* HOW TO COMPLETE THIS TASK *
In the material below, rewrite everything from the line containing "What do you" down to the line containing "center [107, 128].", replacing "screenshot" with "screen image" and leaving everything else unchanged. Leave the pictures out of your answer.

* DATA SECTION *
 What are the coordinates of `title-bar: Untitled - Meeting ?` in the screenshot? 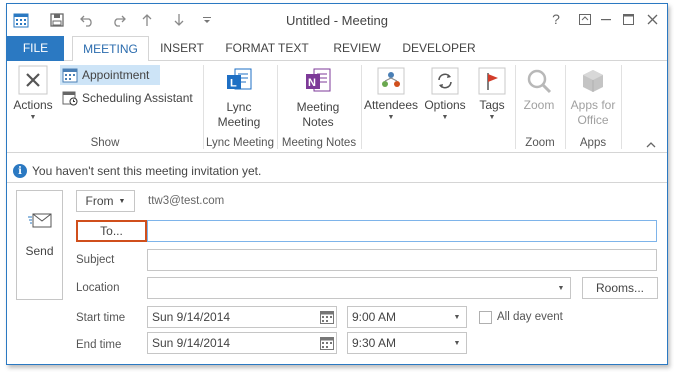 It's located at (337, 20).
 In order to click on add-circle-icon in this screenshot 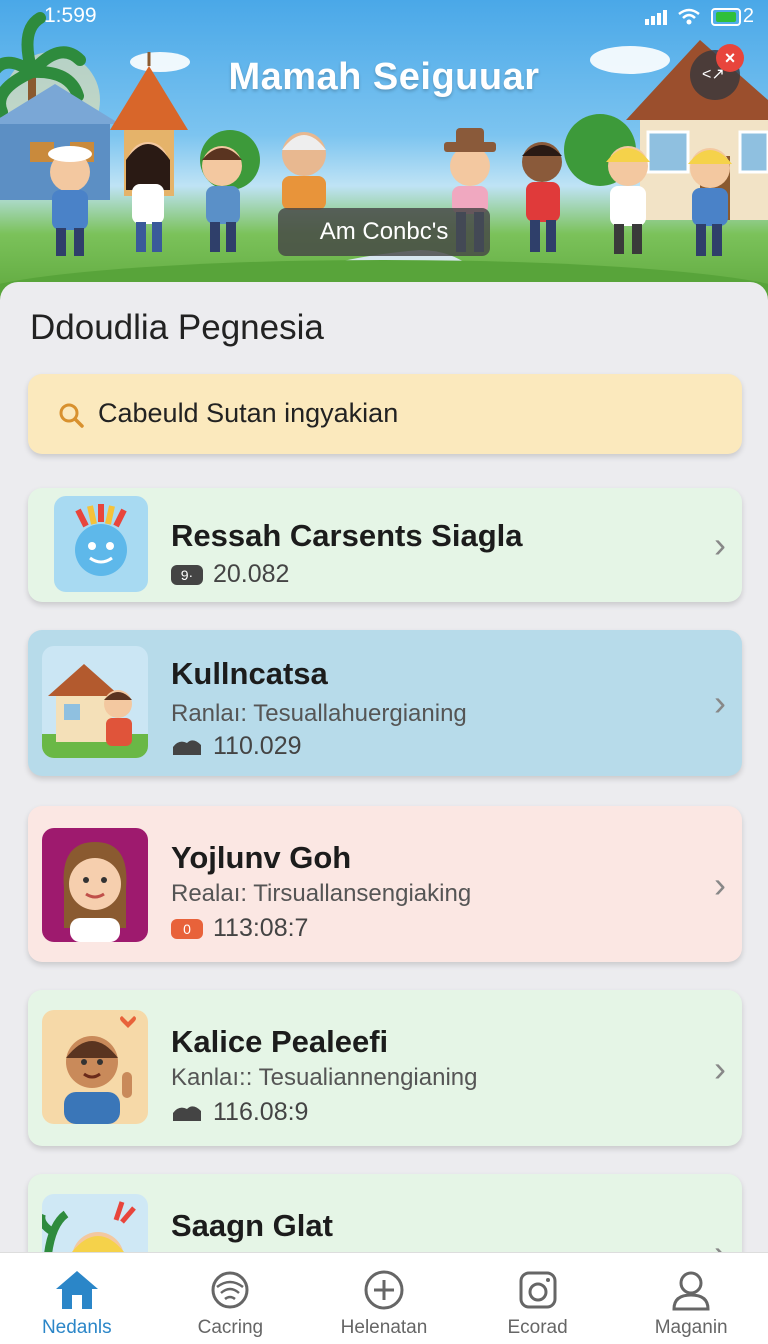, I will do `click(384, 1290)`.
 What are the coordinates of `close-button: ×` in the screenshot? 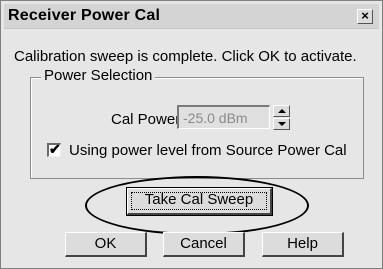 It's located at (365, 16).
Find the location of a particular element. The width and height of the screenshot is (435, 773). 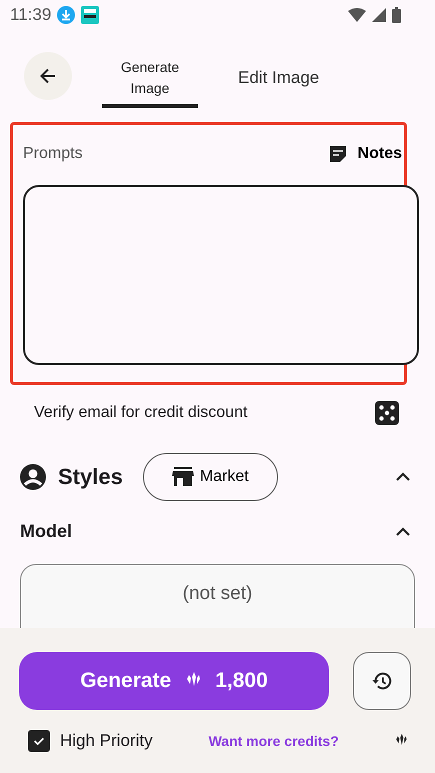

==

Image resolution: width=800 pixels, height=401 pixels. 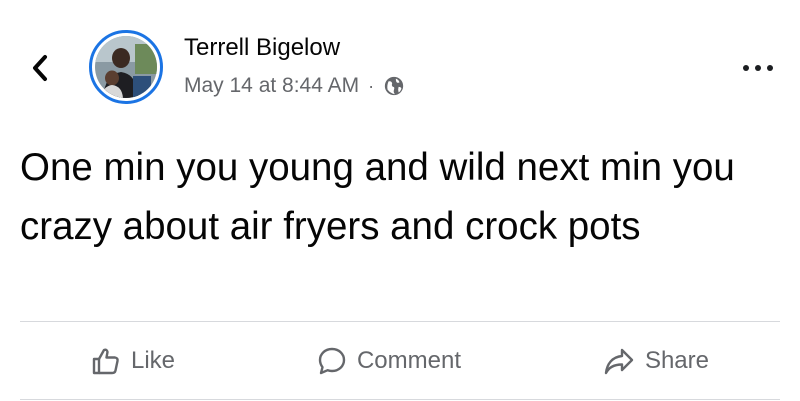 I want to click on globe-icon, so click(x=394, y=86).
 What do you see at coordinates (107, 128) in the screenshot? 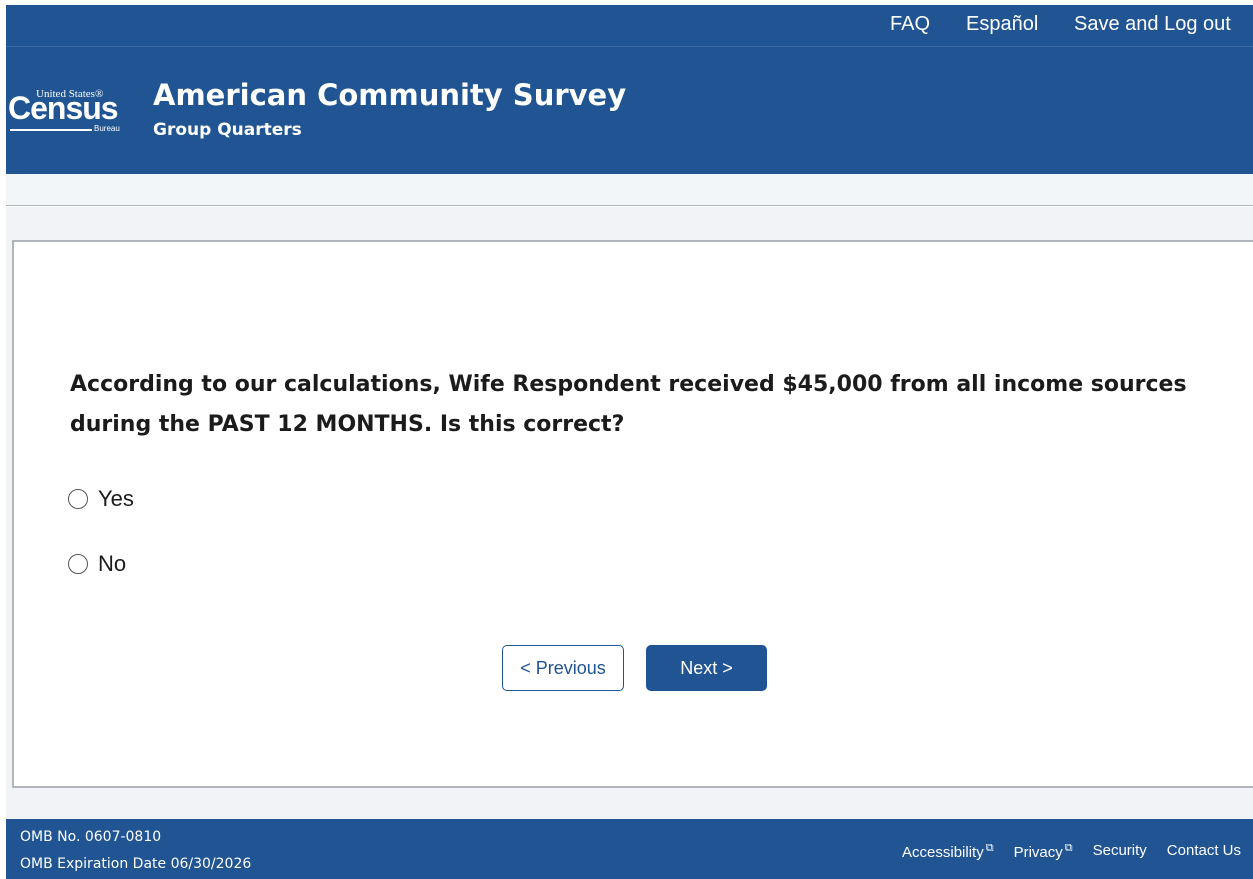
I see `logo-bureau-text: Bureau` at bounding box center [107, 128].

--

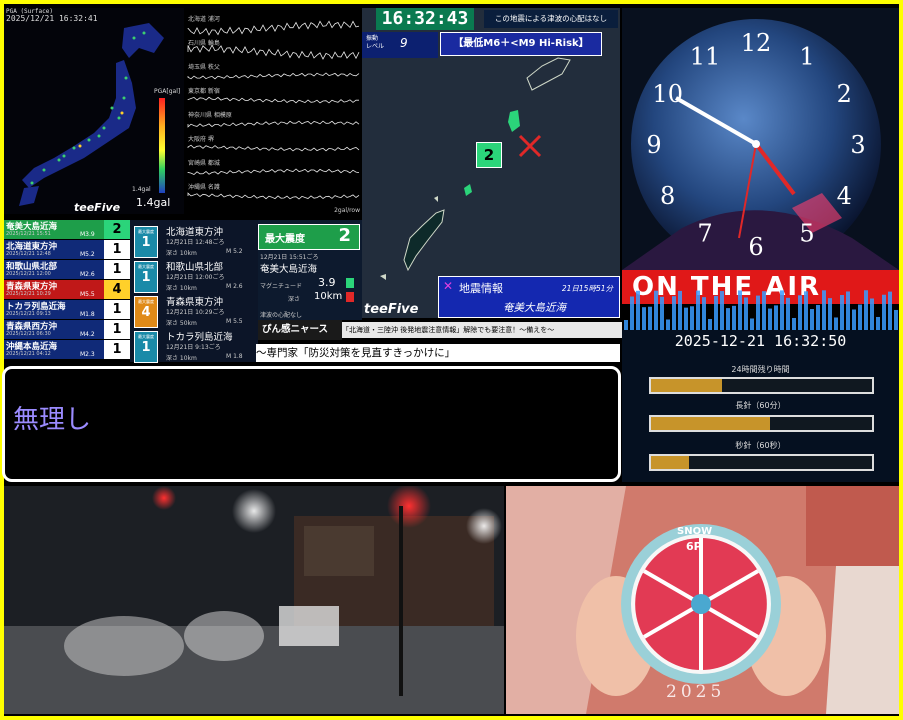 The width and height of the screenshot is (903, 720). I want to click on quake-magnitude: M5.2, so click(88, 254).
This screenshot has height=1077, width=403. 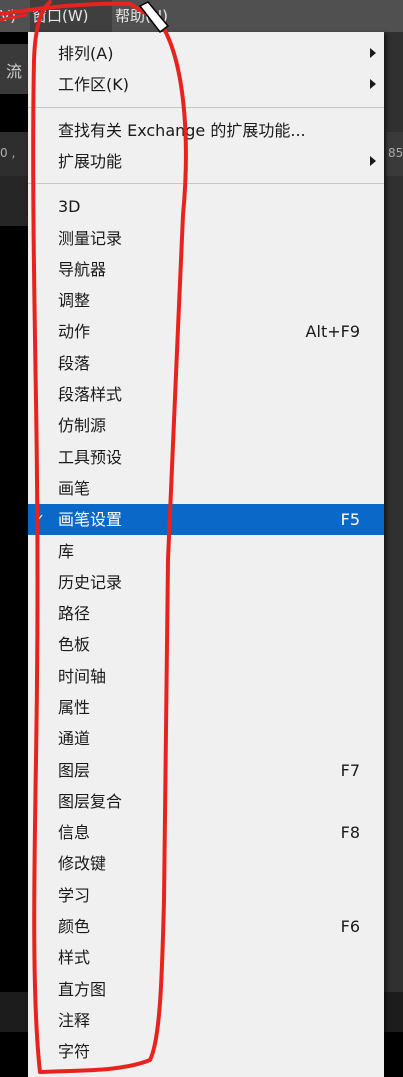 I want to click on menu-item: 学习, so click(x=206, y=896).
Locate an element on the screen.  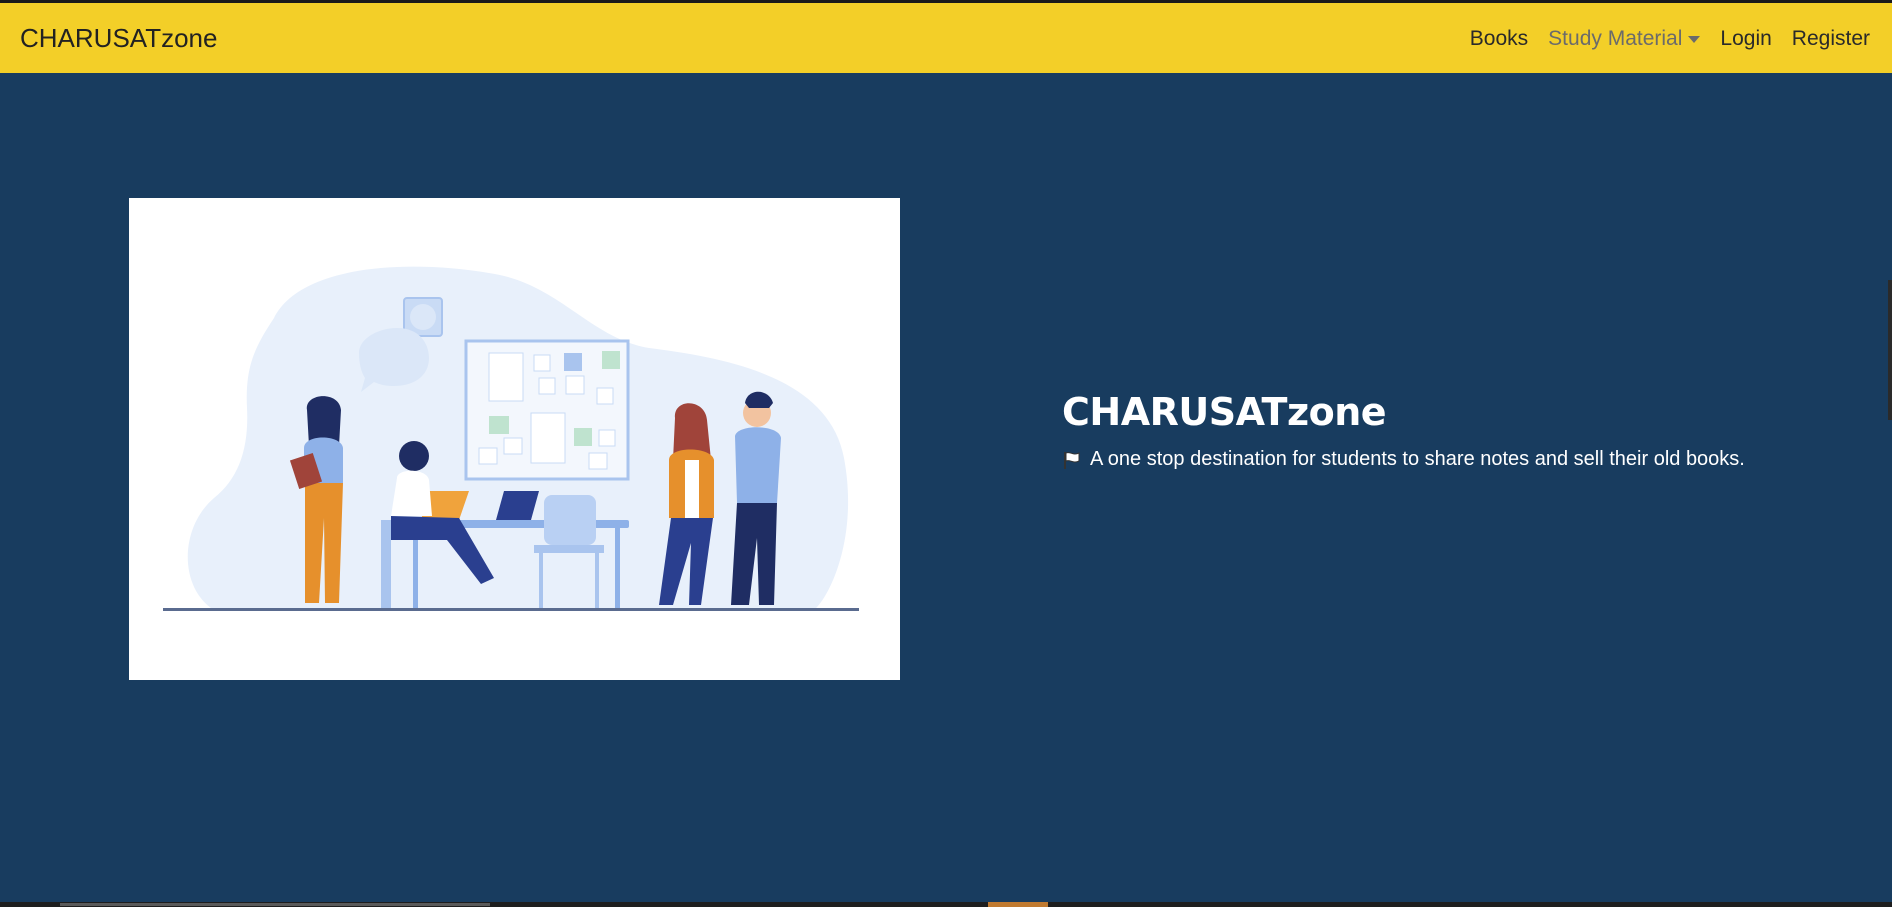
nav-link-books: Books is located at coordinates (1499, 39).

* SOLUTION TO THIS PROBLEM *
 What do you see at coordinates (107, 128) in the screen image? 
I see `logo-bureau-text: Bureau` at bounding box center [107, 128].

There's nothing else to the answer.